__AIM OF THE TASK__: Once the line with "You are a GUI" is found, write it out along with every line after it, exactly, up to the last line of the entries below. Exclude pictures.

[[ DATA FOR THE TASK, beginning ]]

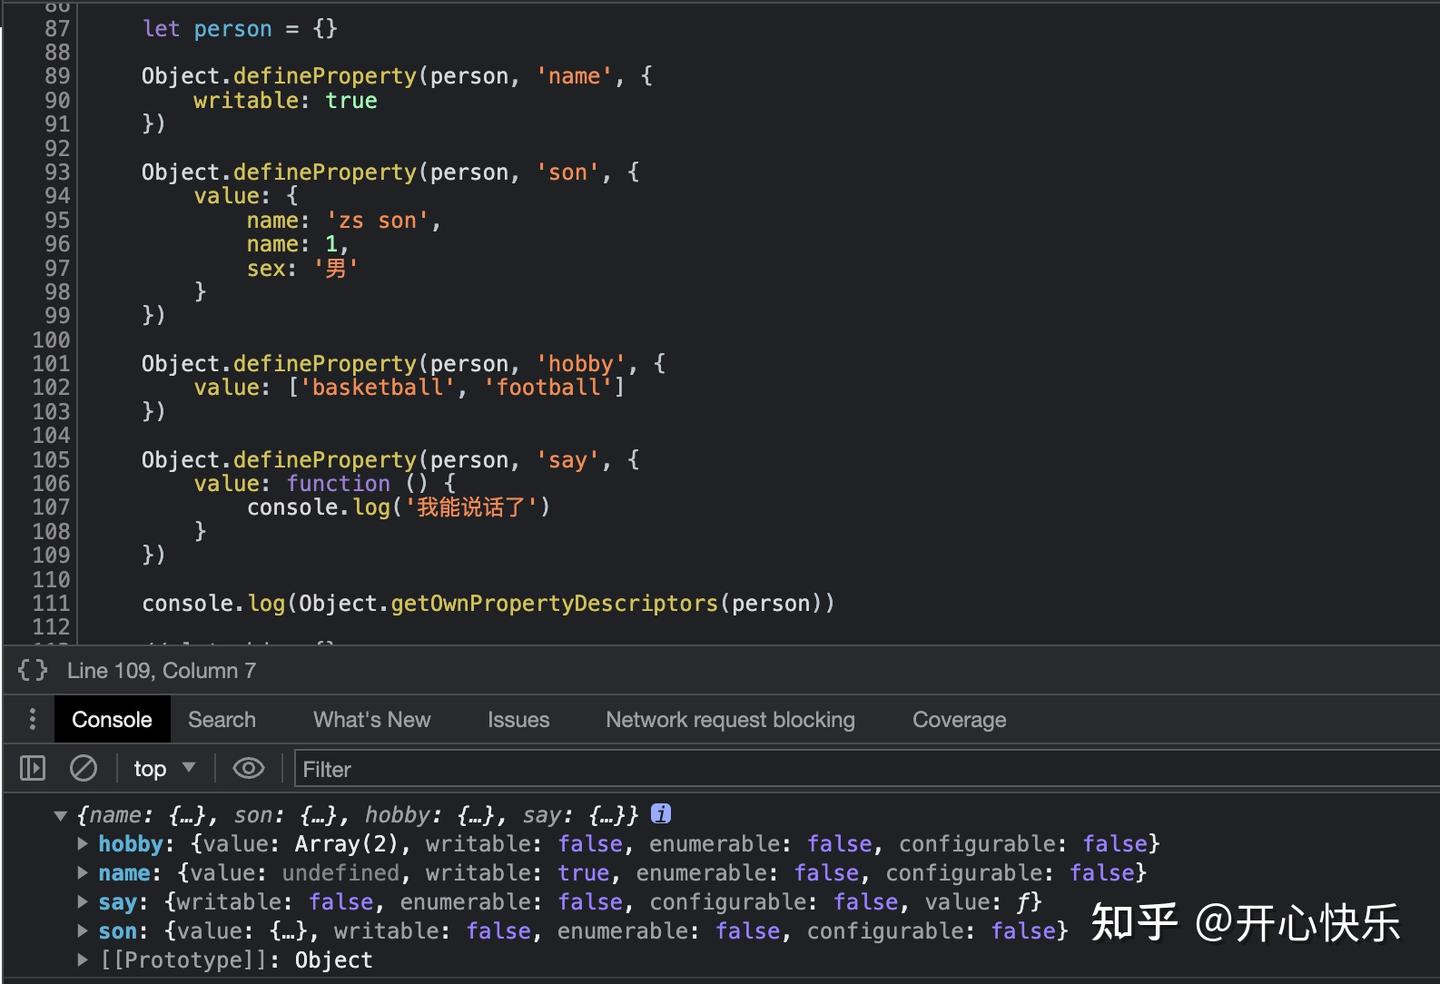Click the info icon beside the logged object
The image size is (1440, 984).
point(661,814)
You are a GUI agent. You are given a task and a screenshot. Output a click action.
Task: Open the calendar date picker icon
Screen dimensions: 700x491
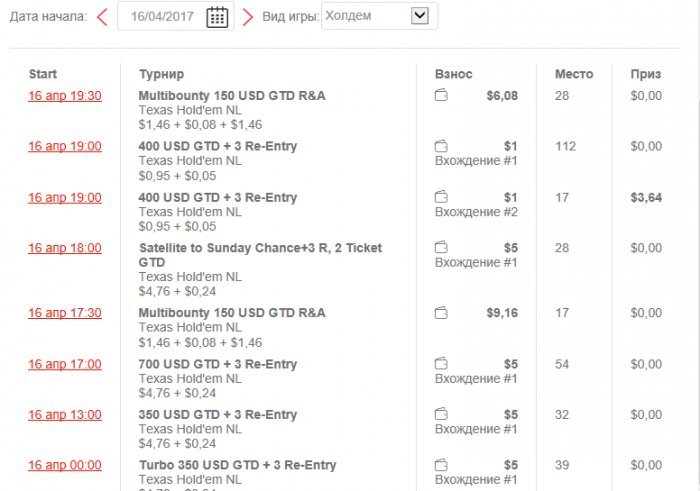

[[ DATA FOR THE TASK, end ]]

__WORKED SOLUTION__:
You are a GUI agent. You are given a task and a screenshot. Output a click action.
Task: Open the calendar date picker icon
Screen dimensions: 700x491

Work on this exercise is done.